Menurut Fishman, langkah-langkah kecil perlu diambil untuk mengamankan kehadiran Yahudi di Temple Mount. “Komunitas Muslim sangat terpukul saat ini, dan kita harus peka,” katanya. “Yang kami inginkan hanyalah sebuah altar kecil.”
Beberapa aktivis Kuil Ketiga dan para rabi sebelumnya berusaha melakukan pengorbanan ritual di halaman Al-Aqsa saat Paskah, namun ditolak oleh tentara “Israel”.
“Mungkin Wakaf bisa dibujuk untuk membantu mengumpulkan persembahan dan mengumpulkan uang dengan cara itu,” kata Fishman.
“Tentu saja, tidak semua orang bisa datang dengan membawa sesuatu untuk dikorbankan, itu akan menjadi pertumpahan darah. Namun saya yakin ada perbedaan antara apa yang disampaikan Wakaf secara publik dan pribadi, dan hal ini dapat diyakinkan.”
Sebagai tanggapan, juru bicara Wakaf Firas al-Debs mengatakan kepada MEE: “Biarkan mereka mengatakan apa pun yang mereka inginkan dalam konferensi mereka.
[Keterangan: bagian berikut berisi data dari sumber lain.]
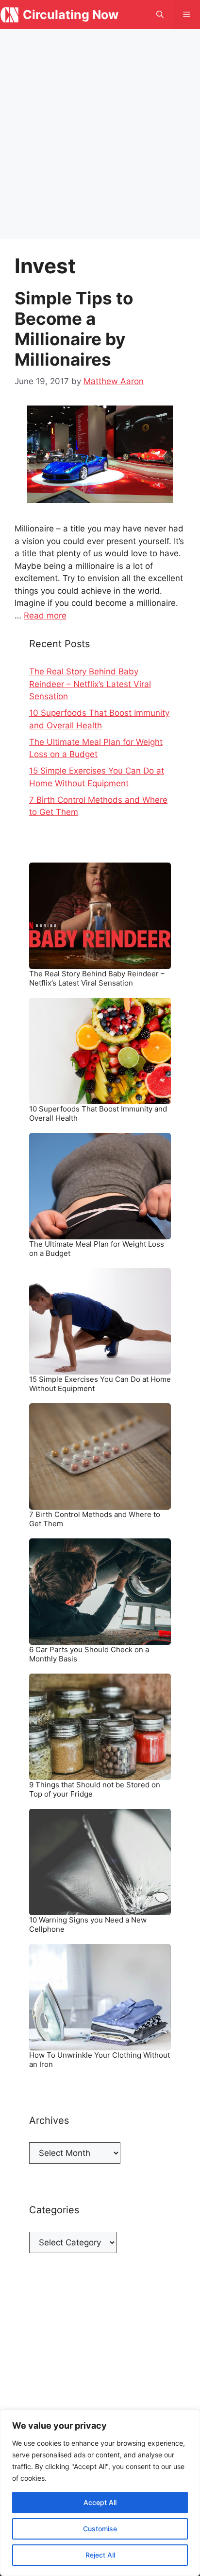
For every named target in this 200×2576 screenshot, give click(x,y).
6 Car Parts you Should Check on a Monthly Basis (89, 1654)
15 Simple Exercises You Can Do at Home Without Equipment (100, 1384)
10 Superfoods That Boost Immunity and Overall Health (98, 1113)
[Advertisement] (100, 134)
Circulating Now (70, 14)
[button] (160, 14)
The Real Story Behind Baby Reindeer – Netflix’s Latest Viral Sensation (90, 684)
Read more (45, 615)
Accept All (100, 2502)
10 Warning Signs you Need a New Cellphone (88, 1924)
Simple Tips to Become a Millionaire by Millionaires (74, 329)
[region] (100, 2493)
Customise (100, 2528)
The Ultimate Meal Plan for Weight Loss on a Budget (96, 1248)
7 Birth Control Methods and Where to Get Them (94, 1519)
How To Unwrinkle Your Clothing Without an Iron (99, 2059)
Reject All (100, 2555)
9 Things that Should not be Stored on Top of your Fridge (94, 1789)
Wakaf selalu menekankan dalam pernyataannya pendapat tegas bahwa Masjid Al-Aqsa hanya untuk umat Islam dan tidak menerima kemitraan atau perpecahan.
“Tidak ada gunanya membicarakan konferensi-konferensi ini selama tidak resmi,” tambahnya. (zarahamala/arrahmah.id)
*Daniel Hilton adalah jurnalis di Middle East Eye.